*Instruction:* Reproduce all of the data below, substituting "dimensions" for every occurrence of "width and height" and leaving everything else unchanged.

*Data:*
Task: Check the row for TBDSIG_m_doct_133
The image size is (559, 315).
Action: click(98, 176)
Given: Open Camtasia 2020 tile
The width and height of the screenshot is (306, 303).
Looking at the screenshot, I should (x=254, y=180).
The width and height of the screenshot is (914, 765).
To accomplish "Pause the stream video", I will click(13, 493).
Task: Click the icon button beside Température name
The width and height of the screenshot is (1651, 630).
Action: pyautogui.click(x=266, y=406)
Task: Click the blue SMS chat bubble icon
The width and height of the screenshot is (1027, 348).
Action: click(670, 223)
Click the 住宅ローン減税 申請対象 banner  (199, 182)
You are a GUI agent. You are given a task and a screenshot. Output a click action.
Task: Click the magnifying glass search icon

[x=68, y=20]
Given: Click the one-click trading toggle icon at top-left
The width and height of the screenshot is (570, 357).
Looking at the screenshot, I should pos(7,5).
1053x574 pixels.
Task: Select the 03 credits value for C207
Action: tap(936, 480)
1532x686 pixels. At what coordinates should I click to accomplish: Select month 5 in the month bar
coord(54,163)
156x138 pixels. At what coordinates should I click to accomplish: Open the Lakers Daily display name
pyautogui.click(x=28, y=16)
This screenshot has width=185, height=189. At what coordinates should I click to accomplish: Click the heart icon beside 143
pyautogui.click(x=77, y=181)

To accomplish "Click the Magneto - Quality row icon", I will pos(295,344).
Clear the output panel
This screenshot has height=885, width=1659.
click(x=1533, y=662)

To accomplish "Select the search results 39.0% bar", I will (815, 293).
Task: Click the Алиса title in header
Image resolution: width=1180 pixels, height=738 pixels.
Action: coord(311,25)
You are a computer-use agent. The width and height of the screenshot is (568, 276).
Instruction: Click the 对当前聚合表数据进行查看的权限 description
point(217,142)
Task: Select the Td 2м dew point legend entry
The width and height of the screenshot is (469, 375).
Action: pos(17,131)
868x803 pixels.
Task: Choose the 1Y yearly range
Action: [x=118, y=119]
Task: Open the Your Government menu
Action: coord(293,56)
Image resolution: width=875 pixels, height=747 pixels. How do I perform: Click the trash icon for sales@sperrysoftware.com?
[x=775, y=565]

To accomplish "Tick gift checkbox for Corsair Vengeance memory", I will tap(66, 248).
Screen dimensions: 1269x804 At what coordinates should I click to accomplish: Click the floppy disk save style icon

*Completed task:*
Task: Check the row for TBDSIG_m_doct_133
The image size is (559, 315).
Action: click(98, 176)
Given: Open Camtasia 2020 tile
The dimensions of the screenshot is (306, 303).
Looking at the screenshot, I should (x=254, y=180).
The dimensions of the screenshot is (914, 765).
To accomplish "Pause the stream video", I will click(13, 493).
Task: Click the icon button beside Température name
The dimensions of the screenshot is (1651, 630).
Action: pyautogui.click(x=266, y=406)
Task: Click the blue SMS chat bubble icon
The dimensions of the screenshot is (1027, 348).
Action: click(670, 223)
Click the 住宅ローン減税 申請対象 banner  (199, 182)
You are a GUI agent. You are given a task and a screenshot. Output a click action.
Task: Click the magnifying glass search icon

[x=68, y=20]
Given: Click the one-click trading toggle icon at top-left
The dimensions of the screenshot is (570, 357).
Looking at the screenshot, I should pos(7,5).
1053x574 pixels.
Task: Select the 03 credits value for C207
Action: tap(936, 480)
1532x686 pixels. At what coordinates should I click to accomplish: Select month 5 in the month bar
coord(54,163)
156x138 pixels. At what coordinates should I click to accomplish: Open the Lakers Daily display name
pyautogui.click(x=28, y=16)
This screenshot has width=185, height=189. At what coordinates should I click to accomplish: Click the heart icon beside 143
pyautogui.click(x=77, y=181)

To accomplish "Click the Magneto - Quality row icon", I will pos(295,344).
Clear the output panel
This screenshot has height=885, width=1659.
click(x=1533, y=662)

To accomplish "Select the search results 39.0% bar", I will (815, 293).
Task: Click the Алиса title in header
Image resolution: width=1180 pixels, height=738 pixels.
Action: coord(311,25)
You are a computer-use agent. The dimensions of the screenshot is (568, 276).
Instruction: Click the 对当前聚合表数据进行查看的权限 description
point(217,142)
Task: Select the Td 2м dew point legend entry
The dimensions of the screenshot is (469, 375).
Action: pos(17,131)
868x803 pixels.
Task: Choose the 1Y yearly range
Action: [x=118, y=119]
Task: Open the Your Government menu
Action: coord(293,56)
Image resolution: width=875 pixels, height=747 pixels. How do I perform: Click the trash icon for sales@sperrysoftware.com?
[x=775, y=565]

To accomplish "Tick gift checkbox for Corsair Vengeance memory", I will tap(66, 248).
Screen dimensions: 1269x804 At what coordinates should I click to accomplish: Click the floppy disk save style icon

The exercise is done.